Extract to read.
--- Begin ---

Several days later, he and Ryan "Silverback" Reeves lost to The Regulators and, on September 15, he lost to Freakin Deacon. He soon began picking up a string of victories during the next weeks with victories over Eric Alexander, Vik Delicious and, accompanied by Daisy Mae, Ryan O'Reilly. On October 20, he wrestled two matches in one night defeating Palmer Cannon and Freakin Deacon by disqualification. In less than 30 seconds into the match, Freakin Deacon attacked Groothuis causing Cannon's disqualification. Both Freakin Deacon and Cannon continued attacking Groothuis, including whipping him into the ring steps, until Nick Patrick arrived to break it up. When Groothuis faced Freakin Deacon later that night, his head was bandaged. During the match, Freakin Deacon was disqualified after assaulting the referee however he continued to further injure Groothuis until Mac Johnson and High Impact (Tony Santorelli & Mike Taylor) ran into the ring on his behalf. This was his last DSW appearance before being assigned to Ohio Valley Wrestling in December.

===Ohio Valley Wrestling===
In his OVW debut, Groothuis lost to CM Punk on December 3 and, a week later, he and Kasey James lost to The Riggs Brothers at a house show. Four days later, he appeared in a dark match losing to Deuce Shade. On January 21, 2006, a match between him and Roadkill ended in a double disqualification. Although defeating him the following night, Groothuis would lose matches to Chet The Jet, Elijah Burke and Roadkill during the next two months.

On March 11, Groothuis defeated Pat Buck, Discord, Chuck Evans, Luis Almodovar and Mikey Batts in a six-way match. Following this victory, he became a villain with an evangelist in-ring persona and sang "Amazing Grace" before matches. He would lose matches to Chet The Jet and, in a tag team match, he and Vic Devine lost to Ryan Reeves and Mikey Batts three days later. He also lost to The Miz on March 26.

--- End ---

Input.
--- Begin ---

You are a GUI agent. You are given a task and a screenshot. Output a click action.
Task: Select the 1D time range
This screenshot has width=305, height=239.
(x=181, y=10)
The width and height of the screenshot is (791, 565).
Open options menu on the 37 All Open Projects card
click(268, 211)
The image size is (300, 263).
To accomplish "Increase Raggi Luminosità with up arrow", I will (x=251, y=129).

--- End ---
--- Begin ---

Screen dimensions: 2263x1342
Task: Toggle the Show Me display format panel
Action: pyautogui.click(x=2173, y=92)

--- End ---

Task instructions.
A: In the records, copy out the lines starting with the line that contains "The width and" and going on through the line that contains "will (x=251, y=129).", keeping them unchanged.
B: Write the next part of the account of Groothuis's wrestling career, picking up after its final sentence.

Answers to the exercise.
A:
The width and height of the screenshot is (791, 565).
Open options menu on the 37 All Open Projects card
click(268, 211)
The image size is (300, 263).
To accomplish "Increase Raggi Luminosità with up arrow", I will (x=251, y=129).

B:
On April 15, under the name Generic Bay Bland, he lost to Jason Riggs and, almost a week later, he and Pat Buck lost The Riggs Brothers. On May 3, he lost a no disqualification match to OVW Television Champion Seth Skyfire. During the match, The Miz and his former valet Roni Jonah began taunting Skyfire. Skyfire then left then ring and began fighting with The Miz outside the ring. The referee began counting out Skyfire, but was stopped by Groothuis who challenged him to a no disqualification match. Returning to the ring, Skyfire agreed and called for the bell then pinned him with a rollup seconds later.

Although losing to Cody Runnels and Elijah Burke on June 3, he won a battle royal to become the number one contender to the OVW Heavyweight Championship two days later. He and Deuce n' Domino also defeated Runnels, Burke and Mikey Batts in a 6-man tag team match on June 8. During the next two days, he and Burke traded victories against one another. At the July 16th OVW Six Flags show, he teamed with Rahim, Pat Buck and Deuce n' Domino in a 10-man match losing to Roadkill, KC James, Cody Runnels and Mo and Chet the Jet at Six Flags Kentucky Kingdom. He and Pat Buck lost to Roadkill and Kasey James on June 17 and, four days later, he lost to Seth Skyfire in a rematch for the OVW Television title. At the OVW Six Flags show on June 30, he faced The Highlanders (Rory and Robbie McAllistair).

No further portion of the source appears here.